Mindful Eating begins with Awareness
Eat Unaware:
The difference between success and failure is the amount of attention or awareness we have on our goal. Mindless eating: in the car, while driving; eating while talking on the phone; or, while watching television are all ways that, while engrossed in the other activity, we ‘forget’ that we have eaten. Don’t be distracted when you sit down to eat. Know what you are eating and enjoy yourself.
+Tuning into your body and knowing what its needs are is the art of Mindful Eating.
Don’t count calories:
This is simple math-one loses weight if one creates a deficit between what their body needs to stay active and what it takes in. Part of the equation is to figure out your BMR-basal metabolic rate.

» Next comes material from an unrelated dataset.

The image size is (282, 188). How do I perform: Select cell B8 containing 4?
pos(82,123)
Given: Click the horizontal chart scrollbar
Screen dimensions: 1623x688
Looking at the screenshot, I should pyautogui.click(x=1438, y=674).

The calculation for that can be found online by asking for a BMR calculator. The online formula will do all of the work as you plug in your individual statistics based on height, current weight, age and gender. Knowing your BMR allows you to calculate how much food you need to maintain your current weight at that level of activity, vs. lose weight by dropping 500 calories / day. This will give you results that you will be proud of.
+Counting calories supports awareness and mindful eating. It is a matter of healthy choices.